====== EXERCISE DATA ======

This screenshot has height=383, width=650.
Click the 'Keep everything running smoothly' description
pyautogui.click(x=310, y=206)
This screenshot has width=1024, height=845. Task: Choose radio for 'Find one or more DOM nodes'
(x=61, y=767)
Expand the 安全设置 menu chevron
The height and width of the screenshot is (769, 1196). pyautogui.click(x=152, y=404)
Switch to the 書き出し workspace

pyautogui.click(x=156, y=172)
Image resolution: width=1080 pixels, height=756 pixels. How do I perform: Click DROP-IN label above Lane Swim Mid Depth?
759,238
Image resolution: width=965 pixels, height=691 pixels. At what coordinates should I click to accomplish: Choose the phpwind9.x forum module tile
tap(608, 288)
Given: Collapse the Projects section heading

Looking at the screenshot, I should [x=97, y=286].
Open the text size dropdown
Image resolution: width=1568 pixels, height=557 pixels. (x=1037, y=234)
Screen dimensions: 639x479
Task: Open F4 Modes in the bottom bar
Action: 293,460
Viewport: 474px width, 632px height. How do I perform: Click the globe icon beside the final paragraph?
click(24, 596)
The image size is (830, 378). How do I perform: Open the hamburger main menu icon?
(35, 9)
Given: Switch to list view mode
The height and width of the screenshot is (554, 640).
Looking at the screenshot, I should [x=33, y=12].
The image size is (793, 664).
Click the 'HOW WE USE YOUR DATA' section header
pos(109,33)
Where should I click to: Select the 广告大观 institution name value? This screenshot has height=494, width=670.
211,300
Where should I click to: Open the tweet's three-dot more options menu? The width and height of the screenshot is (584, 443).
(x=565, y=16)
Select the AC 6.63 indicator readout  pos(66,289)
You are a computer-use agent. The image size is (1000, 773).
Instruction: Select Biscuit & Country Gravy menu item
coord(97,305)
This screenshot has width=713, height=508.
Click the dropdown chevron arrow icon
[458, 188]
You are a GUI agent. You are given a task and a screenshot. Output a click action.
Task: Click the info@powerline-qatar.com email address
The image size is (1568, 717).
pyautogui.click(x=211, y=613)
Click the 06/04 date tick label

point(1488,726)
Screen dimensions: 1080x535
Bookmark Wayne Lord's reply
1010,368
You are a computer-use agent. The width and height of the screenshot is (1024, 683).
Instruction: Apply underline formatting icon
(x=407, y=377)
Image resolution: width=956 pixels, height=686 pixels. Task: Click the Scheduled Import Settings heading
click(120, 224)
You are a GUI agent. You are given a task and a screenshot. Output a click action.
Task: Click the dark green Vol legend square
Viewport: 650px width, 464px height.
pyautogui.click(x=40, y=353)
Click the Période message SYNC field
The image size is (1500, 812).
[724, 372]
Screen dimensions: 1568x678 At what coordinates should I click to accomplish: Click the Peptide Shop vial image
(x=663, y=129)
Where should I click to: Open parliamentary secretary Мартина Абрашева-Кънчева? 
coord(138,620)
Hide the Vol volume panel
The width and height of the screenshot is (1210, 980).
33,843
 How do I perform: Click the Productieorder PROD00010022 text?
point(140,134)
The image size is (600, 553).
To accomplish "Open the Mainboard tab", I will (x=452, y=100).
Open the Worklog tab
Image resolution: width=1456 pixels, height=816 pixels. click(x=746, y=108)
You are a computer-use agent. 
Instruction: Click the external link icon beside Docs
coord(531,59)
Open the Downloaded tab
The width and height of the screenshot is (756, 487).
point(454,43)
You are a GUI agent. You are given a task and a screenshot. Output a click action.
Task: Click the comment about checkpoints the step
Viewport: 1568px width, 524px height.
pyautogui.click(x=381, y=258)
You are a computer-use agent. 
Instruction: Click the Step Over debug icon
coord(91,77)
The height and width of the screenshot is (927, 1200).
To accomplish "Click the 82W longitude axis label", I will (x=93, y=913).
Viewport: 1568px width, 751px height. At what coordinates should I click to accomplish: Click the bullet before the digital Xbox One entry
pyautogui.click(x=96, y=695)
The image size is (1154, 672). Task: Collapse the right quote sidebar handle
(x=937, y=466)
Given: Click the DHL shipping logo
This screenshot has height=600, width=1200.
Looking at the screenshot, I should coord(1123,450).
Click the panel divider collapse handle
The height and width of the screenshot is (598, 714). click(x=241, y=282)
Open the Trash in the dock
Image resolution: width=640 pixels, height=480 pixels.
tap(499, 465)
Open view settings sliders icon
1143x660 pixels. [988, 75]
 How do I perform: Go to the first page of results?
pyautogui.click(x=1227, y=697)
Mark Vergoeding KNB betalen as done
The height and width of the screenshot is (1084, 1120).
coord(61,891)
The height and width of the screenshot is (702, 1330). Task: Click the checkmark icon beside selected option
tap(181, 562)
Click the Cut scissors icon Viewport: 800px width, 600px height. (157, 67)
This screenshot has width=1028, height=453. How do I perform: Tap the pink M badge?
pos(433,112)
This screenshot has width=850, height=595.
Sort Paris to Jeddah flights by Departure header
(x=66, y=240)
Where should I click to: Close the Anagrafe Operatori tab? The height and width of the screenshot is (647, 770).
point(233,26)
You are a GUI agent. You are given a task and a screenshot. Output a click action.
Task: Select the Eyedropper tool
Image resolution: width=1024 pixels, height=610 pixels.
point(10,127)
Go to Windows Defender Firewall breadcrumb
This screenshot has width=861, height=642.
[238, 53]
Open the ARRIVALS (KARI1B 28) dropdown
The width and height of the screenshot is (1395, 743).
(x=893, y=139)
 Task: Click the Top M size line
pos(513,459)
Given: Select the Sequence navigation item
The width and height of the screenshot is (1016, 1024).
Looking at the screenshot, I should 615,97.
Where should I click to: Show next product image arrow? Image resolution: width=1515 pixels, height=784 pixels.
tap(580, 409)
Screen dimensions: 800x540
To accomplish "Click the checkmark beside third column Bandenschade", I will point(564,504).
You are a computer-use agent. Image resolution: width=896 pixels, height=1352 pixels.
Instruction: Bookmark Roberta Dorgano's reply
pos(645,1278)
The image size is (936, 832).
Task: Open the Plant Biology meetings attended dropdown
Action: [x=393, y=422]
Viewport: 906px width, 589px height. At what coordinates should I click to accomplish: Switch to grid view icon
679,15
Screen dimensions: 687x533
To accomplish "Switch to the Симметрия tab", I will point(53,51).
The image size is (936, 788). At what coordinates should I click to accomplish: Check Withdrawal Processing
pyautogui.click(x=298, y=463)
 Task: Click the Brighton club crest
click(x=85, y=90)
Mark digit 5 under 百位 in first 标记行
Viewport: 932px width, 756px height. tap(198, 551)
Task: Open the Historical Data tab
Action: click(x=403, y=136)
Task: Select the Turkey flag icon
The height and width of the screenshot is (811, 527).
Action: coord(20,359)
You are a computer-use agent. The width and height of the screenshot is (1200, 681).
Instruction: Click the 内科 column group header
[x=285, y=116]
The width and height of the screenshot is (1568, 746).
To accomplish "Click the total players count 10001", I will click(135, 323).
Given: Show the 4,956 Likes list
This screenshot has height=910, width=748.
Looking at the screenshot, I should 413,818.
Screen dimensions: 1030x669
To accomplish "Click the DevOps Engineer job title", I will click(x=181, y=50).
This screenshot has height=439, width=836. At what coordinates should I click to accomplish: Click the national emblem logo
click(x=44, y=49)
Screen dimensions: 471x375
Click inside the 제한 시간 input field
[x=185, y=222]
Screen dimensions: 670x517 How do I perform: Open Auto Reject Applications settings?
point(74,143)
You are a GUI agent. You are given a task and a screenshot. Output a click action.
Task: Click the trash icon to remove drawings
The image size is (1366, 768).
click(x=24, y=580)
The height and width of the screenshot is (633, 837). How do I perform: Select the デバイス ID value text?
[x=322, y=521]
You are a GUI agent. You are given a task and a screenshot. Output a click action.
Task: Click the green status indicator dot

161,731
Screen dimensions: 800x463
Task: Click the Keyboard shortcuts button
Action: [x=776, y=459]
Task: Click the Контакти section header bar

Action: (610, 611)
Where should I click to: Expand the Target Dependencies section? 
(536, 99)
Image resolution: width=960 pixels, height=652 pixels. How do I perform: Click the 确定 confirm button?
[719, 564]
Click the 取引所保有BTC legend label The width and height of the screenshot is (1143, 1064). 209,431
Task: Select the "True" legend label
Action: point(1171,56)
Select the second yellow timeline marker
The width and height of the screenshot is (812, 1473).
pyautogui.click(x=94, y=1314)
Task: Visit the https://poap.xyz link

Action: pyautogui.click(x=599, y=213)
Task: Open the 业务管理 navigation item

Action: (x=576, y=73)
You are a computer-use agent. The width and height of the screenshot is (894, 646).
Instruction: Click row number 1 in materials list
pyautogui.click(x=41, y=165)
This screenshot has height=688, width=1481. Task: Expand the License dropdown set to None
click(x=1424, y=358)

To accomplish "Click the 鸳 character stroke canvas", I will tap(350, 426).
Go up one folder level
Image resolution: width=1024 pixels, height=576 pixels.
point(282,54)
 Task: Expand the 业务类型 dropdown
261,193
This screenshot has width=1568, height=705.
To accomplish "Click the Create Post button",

======

### WHAT THE TASK ASKS
The required output is each line of the entries that contains the word "computer".

### RESPONSE TO THIS EXERCISE
You are a computer-use agent. The image size is (1000, 773).
You are a computer-use agent. The width and height of the screenshot is (1024, 683).
You are a computer-use agent. 
You are a computer-use agent. 
You are a computer-use agent. Image resolution: width=896 pixels, height=1352 pixels.
You are a computer-use agent. The width and height of the screenshot is (1200, 681).
You are a computer-use agent. The width and height of the screenshot is (894, 646).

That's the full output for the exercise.